De acordo com o especialista, não é de hoje que há estudos sobre o uso de drogas psicodélicas no combate à dependência do álcool. “Ele age de forma positiva em traumas e ajuda as pessoas a se abrirem para psicoterapia”, afirma. Entretanto, Silveira adverte que a droga não pode ser usada de forma errada e sem orientação de um profissional de saúde: “O tratamento no combate ao alcoolismo deve ser feito com terapia e observação médica para que dê certo. Sem isso, pode gerar outros efeitos”.

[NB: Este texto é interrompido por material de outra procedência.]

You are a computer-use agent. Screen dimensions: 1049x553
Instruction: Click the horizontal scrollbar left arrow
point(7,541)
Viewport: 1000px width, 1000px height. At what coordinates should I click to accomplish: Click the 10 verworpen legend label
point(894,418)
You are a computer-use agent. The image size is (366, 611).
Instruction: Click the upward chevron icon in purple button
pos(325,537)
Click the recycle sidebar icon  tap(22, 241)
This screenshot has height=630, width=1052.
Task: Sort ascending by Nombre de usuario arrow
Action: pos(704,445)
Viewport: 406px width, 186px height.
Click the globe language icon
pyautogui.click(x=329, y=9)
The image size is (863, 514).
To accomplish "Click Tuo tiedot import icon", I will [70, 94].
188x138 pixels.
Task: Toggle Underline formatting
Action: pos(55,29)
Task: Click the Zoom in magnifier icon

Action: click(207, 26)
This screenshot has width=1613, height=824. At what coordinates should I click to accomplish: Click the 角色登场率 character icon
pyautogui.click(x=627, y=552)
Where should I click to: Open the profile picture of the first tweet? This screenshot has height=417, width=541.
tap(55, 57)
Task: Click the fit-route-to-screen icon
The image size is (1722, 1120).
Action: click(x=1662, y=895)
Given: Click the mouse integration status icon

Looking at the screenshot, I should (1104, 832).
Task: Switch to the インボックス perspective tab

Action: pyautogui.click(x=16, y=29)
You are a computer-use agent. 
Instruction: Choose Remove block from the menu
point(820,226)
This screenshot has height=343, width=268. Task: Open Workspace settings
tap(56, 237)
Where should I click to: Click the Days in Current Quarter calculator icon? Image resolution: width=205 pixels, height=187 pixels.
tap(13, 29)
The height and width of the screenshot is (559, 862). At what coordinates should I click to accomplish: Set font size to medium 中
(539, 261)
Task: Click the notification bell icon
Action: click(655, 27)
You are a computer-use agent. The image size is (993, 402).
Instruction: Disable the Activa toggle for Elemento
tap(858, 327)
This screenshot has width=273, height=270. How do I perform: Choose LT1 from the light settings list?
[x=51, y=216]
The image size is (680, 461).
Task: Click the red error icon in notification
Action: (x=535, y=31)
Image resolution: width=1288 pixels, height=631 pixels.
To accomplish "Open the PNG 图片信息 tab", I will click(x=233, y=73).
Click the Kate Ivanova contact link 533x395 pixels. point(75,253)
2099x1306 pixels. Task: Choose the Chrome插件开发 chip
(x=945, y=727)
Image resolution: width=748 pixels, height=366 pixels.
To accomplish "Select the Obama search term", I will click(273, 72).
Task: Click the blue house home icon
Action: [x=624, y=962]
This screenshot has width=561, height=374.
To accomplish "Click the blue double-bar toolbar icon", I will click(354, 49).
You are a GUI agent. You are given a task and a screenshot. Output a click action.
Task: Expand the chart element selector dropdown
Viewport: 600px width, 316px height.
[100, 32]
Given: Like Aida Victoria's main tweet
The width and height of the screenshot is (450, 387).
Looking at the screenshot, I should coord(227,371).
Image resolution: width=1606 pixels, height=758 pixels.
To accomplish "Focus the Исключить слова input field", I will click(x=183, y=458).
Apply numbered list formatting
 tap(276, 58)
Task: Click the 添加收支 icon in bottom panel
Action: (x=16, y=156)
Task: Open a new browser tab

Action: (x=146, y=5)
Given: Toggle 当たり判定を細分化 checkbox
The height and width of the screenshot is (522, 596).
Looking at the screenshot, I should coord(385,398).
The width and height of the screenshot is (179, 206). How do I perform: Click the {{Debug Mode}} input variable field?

Um dos autores do estudo, Ben Sessa, explica que “a psicoterapia com ecstasy oferece ao paciente a oportunidade de lidar com narrativas pessoais baseadas em traumas. É a droga perfeita para esse tipo de terapia focada no trauma”.

A terapia é segura?

O experimento, em sua primeira fase, foi realizado com 11 voluntários e foi projetado para mostrar que a terapia é segura. Foram realizados a triagem e exames médicos e psicológicos, e depois os participantes foram submetidos a oito semanas de psicoterapia.

Na terceira e sexta semana, eles receberam uma dose alta de ecstasy e ficaram oito horas deitados, com viseiras e fones de ouvidos, sendo observados pelos cientistas.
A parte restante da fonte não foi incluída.